Food Justice: EBT users and their nutrition choices
by Brian De Los Santos
El Nuevo Sol
April 13, 2011
Alejandra Vasquez, a single mother, must make a choice everyday as she returns from work around 6 p.m. At that time she has the option of taking a detour to the supermarket or taking an easier route and buying fast food for her and her 7-year-old son.
According to the California Restaurant Meal Program, Vasquez is one of the 53 million beneficiaries of the Electronic Balance Transfer (EBT) food stamp program.
“Now I do not have to deprive my son, who is the main beneficiary,” she said in Spanish. “And if my son desires to eat something, I can buy it with that card.”
The EBT food program grants low-income, elderly and homeless citizens access to food at grocery stores, convenience stores, fast food restaurants and at certain farmer’s markets through a state-issued debit card. Cardholders may also extract money at certain ATM’s.
The EBT card plan is used throughout the 50 states including the District of Columbia, Puerto Rico, the Virgin Islands, and Guam.
In California, the EBT card is provided through the CalFresh program (formally known as Food Stamps). The funds are accessed from state’s taxpayers’ dollars.
Beneficiaries must go through an application process to be eligible to receive the subsidy of the program.
However the meal program has been challenged for its option to purchase fast food.
In Feb. 2011, Sen. Michael J. Rubio (D- East Bakersfield) introduced Senate Bill 471, a measure that would change the CalFresh Program and “prohibit food stamp purchases in fast food restaurants.”
“We must give people what they need, not what they want,” Rubio said on his website.
The number of fast food restaurants that offer EBT usage has increased throughout the years.
According to the Department of Public Social Services, in 2007 there were 232 fast food locations that accepted EBT and in 2010 there were about 1,210.
The numbers show a 450 percent increase in the total number of fast food restaurants over a span of four years.
EBT users, like Vasquez, understand that choosing fast food is probably the easiest way in obtaining pre-prepared food in a more convenient time.
Vasquez said that the option to choose what EBT beneficiaries want to eat is given to them. It is up to them to decide to eat healthy or not.
Frank Tamborello, Hunger Action Los Angeles director, works with low-income families that receive the meal plan’s benefits.
He said that fast food is a benefit for those EBT users that do not have a way to cook their own food.
“The reason why the (EBT) cards are being offered to be used in fast food restaurants in food assistance is towards the people who do not have access to cook their food,” Tamborello said in Spanish.
Others say, another factor in choosing fast food over healthier meals can be found in the cost of the food itself.
56-year-old Elsi Torres, Valley Village resident, said that one can depict the contrast in prices between healthy, organic food at a market and a full meal at a fast food restaurant.
“I honestly do not try buy fast food items, because I would rather eat healthy, but they are cheaper,” Torres said in Spanish. “Organic food is far more expensive.”
Experts agree that money is a major factor in choosing food or meals at a minimum cost since EBT users are given an allowance for usage each month.
According to Teri O’Neal, gastroenterology nurse at Kaiser Permanante hospital in Panorama City, most people buy food within their possible means.

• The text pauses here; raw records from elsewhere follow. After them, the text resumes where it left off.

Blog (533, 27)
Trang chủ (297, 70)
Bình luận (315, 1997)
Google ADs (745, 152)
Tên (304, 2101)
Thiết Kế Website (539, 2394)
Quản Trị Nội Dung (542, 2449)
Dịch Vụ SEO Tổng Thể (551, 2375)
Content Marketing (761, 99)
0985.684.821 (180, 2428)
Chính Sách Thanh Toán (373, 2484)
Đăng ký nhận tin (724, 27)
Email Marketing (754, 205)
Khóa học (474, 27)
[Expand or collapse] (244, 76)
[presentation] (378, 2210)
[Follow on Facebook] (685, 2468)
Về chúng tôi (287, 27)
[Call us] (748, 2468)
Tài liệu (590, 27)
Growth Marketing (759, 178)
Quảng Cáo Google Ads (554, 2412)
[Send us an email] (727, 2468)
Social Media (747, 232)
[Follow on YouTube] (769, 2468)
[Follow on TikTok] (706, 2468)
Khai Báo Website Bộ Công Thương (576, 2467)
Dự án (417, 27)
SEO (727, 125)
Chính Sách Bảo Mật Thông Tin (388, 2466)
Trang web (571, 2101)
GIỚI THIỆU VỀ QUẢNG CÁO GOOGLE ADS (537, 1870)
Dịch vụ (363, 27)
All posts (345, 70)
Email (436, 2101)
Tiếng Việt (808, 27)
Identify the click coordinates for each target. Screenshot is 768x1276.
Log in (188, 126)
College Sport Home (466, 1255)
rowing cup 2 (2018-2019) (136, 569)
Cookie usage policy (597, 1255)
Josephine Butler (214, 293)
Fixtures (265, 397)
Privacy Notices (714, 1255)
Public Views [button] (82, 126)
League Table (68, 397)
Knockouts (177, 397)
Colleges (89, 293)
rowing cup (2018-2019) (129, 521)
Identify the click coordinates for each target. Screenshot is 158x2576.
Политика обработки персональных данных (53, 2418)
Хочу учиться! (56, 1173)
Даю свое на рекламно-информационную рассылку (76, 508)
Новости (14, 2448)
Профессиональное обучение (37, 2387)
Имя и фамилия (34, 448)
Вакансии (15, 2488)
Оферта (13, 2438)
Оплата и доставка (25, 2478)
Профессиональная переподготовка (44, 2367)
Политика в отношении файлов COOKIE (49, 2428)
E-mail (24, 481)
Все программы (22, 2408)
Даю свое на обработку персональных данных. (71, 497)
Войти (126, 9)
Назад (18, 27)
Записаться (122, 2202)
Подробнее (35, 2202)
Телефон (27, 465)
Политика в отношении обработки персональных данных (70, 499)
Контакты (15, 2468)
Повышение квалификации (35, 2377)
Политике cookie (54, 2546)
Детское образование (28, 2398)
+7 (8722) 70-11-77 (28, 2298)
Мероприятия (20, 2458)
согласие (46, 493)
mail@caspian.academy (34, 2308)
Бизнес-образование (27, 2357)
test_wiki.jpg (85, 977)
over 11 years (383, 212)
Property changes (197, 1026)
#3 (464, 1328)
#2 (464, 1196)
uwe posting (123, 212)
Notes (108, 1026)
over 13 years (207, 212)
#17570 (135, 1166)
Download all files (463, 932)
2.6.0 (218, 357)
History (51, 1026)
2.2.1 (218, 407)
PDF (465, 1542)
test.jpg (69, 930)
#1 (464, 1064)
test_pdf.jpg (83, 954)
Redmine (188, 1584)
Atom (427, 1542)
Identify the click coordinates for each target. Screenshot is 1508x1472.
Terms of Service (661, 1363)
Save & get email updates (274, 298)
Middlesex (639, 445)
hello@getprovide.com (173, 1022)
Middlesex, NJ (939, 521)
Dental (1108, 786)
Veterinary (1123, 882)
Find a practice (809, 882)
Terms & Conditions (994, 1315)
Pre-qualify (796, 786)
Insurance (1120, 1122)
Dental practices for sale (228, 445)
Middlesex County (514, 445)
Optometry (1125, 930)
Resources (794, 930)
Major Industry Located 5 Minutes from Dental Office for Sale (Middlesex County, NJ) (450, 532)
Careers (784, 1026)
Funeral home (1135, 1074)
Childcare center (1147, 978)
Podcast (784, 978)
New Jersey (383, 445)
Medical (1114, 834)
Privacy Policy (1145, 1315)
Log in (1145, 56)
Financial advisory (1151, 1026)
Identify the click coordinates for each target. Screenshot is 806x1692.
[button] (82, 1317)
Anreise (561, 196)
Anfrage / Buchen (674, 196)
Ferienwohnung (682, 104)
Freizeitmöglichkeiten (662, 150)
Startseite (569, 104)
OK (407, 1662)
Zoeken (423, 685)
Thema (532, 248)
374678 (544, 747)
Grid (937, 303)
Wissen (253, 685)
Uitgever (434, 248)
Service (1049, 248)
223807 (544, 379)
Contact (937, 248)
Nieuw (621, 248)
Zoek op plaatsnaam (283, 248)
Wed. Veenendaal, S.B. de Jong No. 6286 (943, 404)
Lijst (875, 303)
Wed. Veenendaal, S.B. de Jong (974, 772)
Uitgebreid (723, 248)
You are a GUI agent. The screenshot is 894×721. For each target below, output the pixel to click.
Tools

“They (EBT beneficiaries) can get a hamburger for less than a dollar, at least,” O’Neal said. “But a salad can cost five or six dollars. Are they going to spend their money on a salad or is there more of a chance that they will choose junk food? Healthy food costs more money.”
When people have a limited amount of time to cater to their nutrition needs, choosing fast food might be the best bet in certain situations.
Dr. Erica Wohldman, psychology professor at California State University Northridge said the reasoning behind the psychology of food choice may be the time allotted. Time is a component of the overall situation.
“Part of the reason why people are more likely to go, especially when they are in a hurry to a fast food restaurant, and not necessary to a grocery story is because preparing food takes time,” Woldman said.
Vasquez, who is a dentist’s assistant, tries to avoid fast food when serving the dinner meal to her son.
She said her son’s health is one of her main priorities.
According to the Centers for Disease Control and Prevention (CDC), 24.8% of the population of California was considered obese in 2009.
O’neal said more and more people are suffering from diabetes, cardiac problems, high cholesterol and other diseases associated with nutrition and obesity.
“People are what they eat,” the gastroenterology nurse said.
Due to living circumstances, the health of EBT users is affected by negative choices, experts say. Many of them are not given a choice.
“Instead of blaming the individual, I actually believe this is a systematic problem,” Woldman said.
Not all EBT users opt for the fast food that is easily catered through the program’s benefits.
Before arriving home and tending to her son, Vasquez usually stops by the grocery store to buy food. If there are not any meals prepared beforehand, she takes the time to cook it.
She said although fast food is highly accessible and beneficial to her time schedule, she would rather purchase food and cook it.
“The (EBT) card is given to us to buy food that will make us more healthy,” the single mother said. “That is why I do not agree that they have made it (available) for fast food.”